Quinto e la strada granda.
Si arriva ai Malfatti, dove sono nata,
attraverso la strada granda che da
Verona porta alla montagna prealpina, i Lessini.
Ora è una strada asfaltata assai
trafficata, in parte declassata per un nuovo tracciato a centro valle, la SP6,
che qui chiamano superstrada, con la
stessa ridondanza con cui il primo palazzo di Grezzana era stato chiamato el grataciel.
Ai tempi della mia infanzia la strada granda era una strada bianca,
polverosa, segnata dalle ruote dei carri e dagli escrementi degli animali.
I cigli stradali in primavera
erano sempre fioriti, con l’erba alta mossa dalla brezza, come in un quadro di
Monet.La strada, poco frequentata da mezzi a motore, era usata da noi bambini come luogo di giochi.
L’altra pedemontana, ad oriente,
collegava la valle con la via Postumia a sud, nella grande pianura.
Fin dal medioevo era usata per
raggiungere il mercato di San Michele di Campagna. Ora si usa come alternativa
alla più trafficata Via Valpantena.

----------------------------------------

DESCRIZIONE ESERCIZIO: Nel brano sulla strada granda, con quale nome viene chiamata sul posto la SP6? Per rispondere non serve consultare l'elenco.

ESTRATTO DATI:
----------------------------------------

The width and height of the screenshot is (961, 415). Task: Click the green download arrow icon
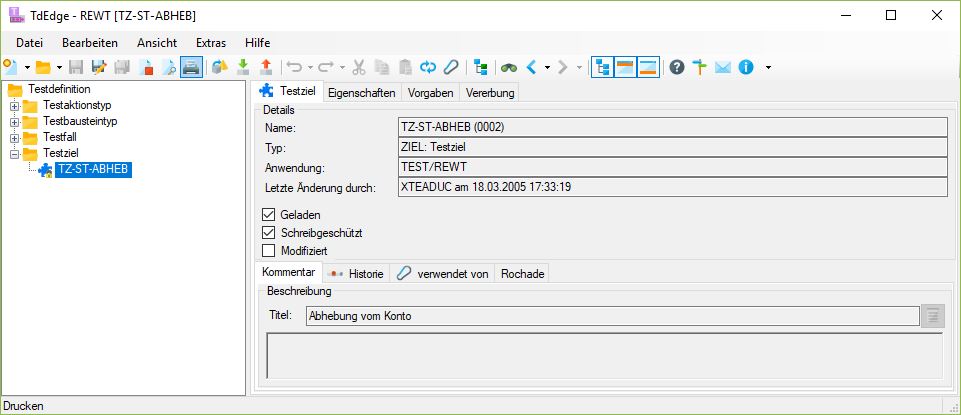coord(243,67)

----------------------------------------

RISPOSTA: La chiamano superstrada.